1. Introduction
Learning Analytics (LA) is defined in [
1] as the measurement, collection, analysis, and reporting of data about learners and their contexts in order to understand and optimize the learning process and its environments. The use of LA provides many advantages such as carrying out data mining in education and also helping lecturers to optimize their teaching as they obtain current and actual feedback of each student’s learning process. Therefore, by analyzing data from both Student Institutional System (SISs) or Learning Management System (LMSs), information about the students’ interaction is gathered. Such data allow lecturers to identify patterns that point out if a resource is adequate or if the learning outcomes can be achieved.
According to recent literature, LA research is widely applied to estimate academic results. In particular, in [
2], the students’ probability to pass or fail a course was determined.
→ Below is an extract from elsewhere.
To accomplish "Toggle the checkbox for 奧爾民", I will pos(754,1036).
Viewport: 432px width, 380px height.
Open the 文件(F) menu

By employing predictive analytics, those students whose chances to pass a subject were lower could be identified, so an intervention could be adapted in order to mitigate the academic failure. In other words, the impact on education was truly positive. However, these methods depend on the field where they are applied, the sample features, or the data source [
3], as well as what has an influence on the obtained accuracy. In existing methodologies that use learning algorithms, the quality data are an essential requirement; such a drawback avoids detecting the influence of different features on academic success, as well as designing a ready-to-use tool that can be applied in general.
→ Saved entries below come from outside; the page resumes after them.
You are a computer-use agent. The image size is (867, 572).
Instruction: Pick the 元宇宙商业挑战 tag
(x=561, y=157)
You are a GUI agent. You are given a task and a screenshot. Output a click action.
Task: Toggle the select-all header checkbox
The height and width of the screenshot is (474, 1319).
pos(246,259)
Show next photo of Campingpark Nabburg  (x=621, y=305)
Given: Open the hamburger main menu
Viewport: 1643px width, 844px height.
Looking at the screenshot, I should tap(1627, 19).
On the contrary, the Module Evaluator (MoEv) tool presented in [
4,
5] handled these problems by evaluating different parametric and non-parametric learning algorithms, automatically identifying the more accurate one for a specific problem. MoEv follows the methodology proposed in [
6], but it appends a crucial step so as to generalize models: the feature extraction is done automatically by choosing the most discriminant variables. In order to design a general tool that makes it possible to analyze any data source, the first stage is to identify the most valuable information for the model. Usually, predictive models on education consider data sources such as SISs [
7], the trace data recorded by LMSs and other learning environments [
8], or hybrid data sources formed by a combination of them [
9].
On the other hand, the use of a Version Control System (VCS) is an indispensable skill for Information and Communications Technology (ICT) professionals and demanded by companies [
10]. Thus, it is widely used by lecturers during practical assignments so as to provide a meaningful learning experience.
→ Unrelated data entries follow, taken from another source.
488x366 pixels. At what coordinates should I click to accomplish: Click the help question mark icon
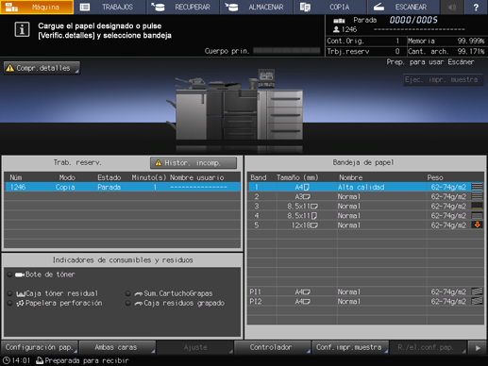476,7
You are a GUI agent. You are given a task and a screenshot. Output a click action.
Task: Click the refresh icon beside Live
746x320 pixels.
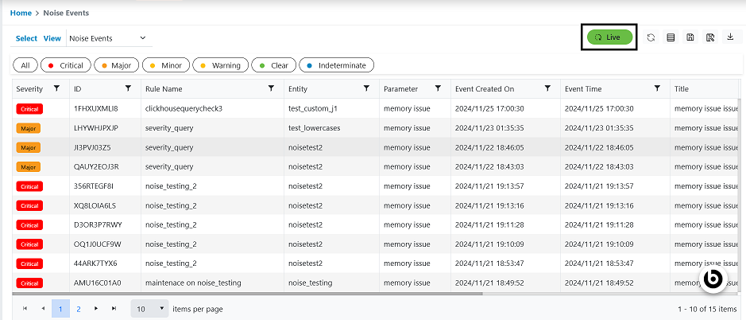tap(651, 37)
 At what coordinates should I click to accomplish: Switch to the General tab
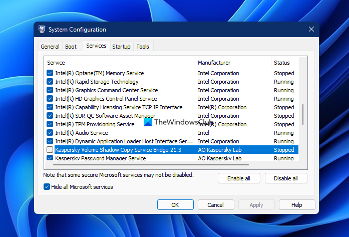(x=50, y=47)
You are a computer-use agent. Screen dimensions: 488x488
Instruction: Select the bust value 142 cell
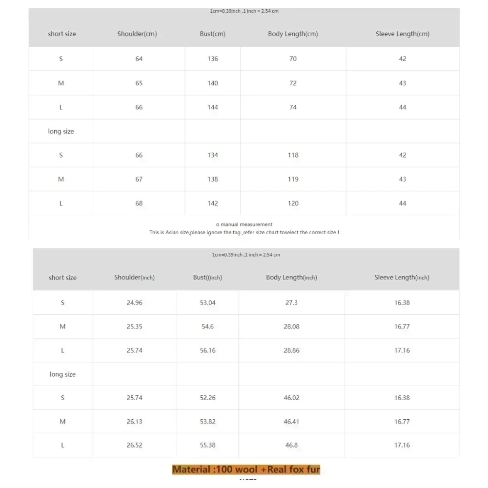tap(213, 203)
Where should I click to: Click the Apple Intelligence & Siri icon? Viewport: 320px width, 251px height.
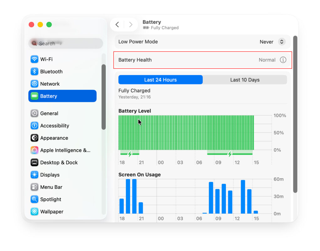click(x=34, y=150)
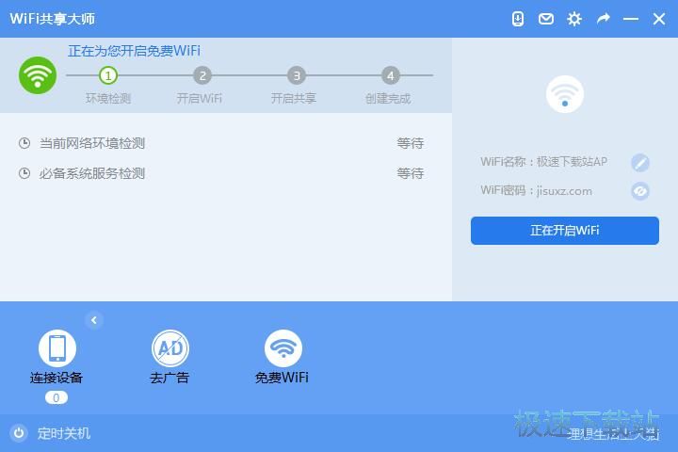The image size is (678, 452).
Task: Select step 4 创建完成
Action: pyautogui.click(x=391, y=75)
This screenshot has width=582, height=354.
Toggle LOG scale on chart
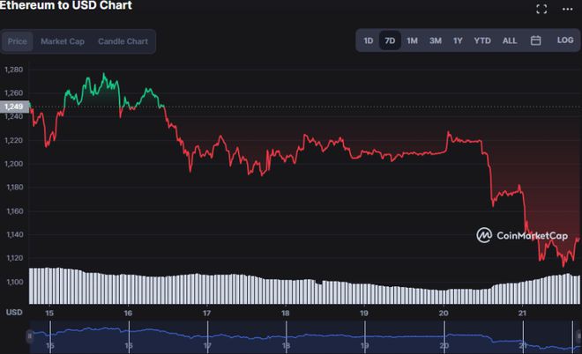pyautogui.click(x=564, y=41)
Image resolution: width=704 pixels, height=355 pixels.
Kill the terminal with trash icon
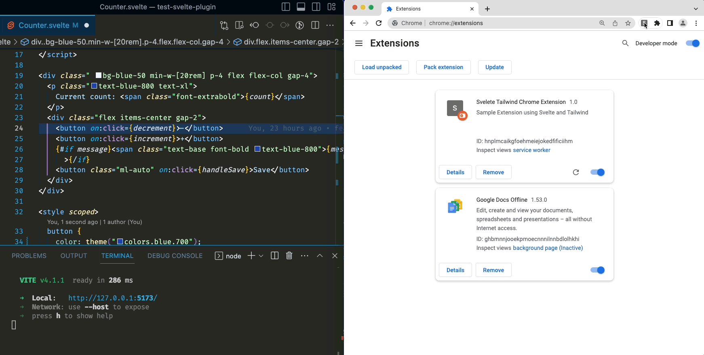point(289,256)
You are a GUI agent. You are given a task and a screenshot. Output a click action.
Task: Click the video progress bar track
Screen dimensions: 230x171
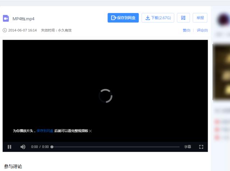click(115, 147)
In order to facilitate software development, there are specific tools that manage the code changing named version control [
11]. In this field, a version means how the product is at a certain time. Moreover, these tools usually provide version management since it is a hard task if it is done manually. Not only a VCS has to provide storage for the source code, images, or documentation, but also they can be editable, keeping a record of every performed action so as to revert changes at any time in case this is needed. This last feature is very important since it makes it possible to return an element to its previous state, which is quite common in programming. Some examples of popular VCSs are CVS, Subversion [
12], or Git [
13].
The authors aim to estimate students’ academic achievements by supervising their daily performance with VCSs. In order to do so, there are two issues with which to deal. The first one is if academic success is related to the considered variables that are computed from the students’ interaction with VCSs. The second is if it is possible to design a model that analyses those features in order to estimate the students’ success automatically.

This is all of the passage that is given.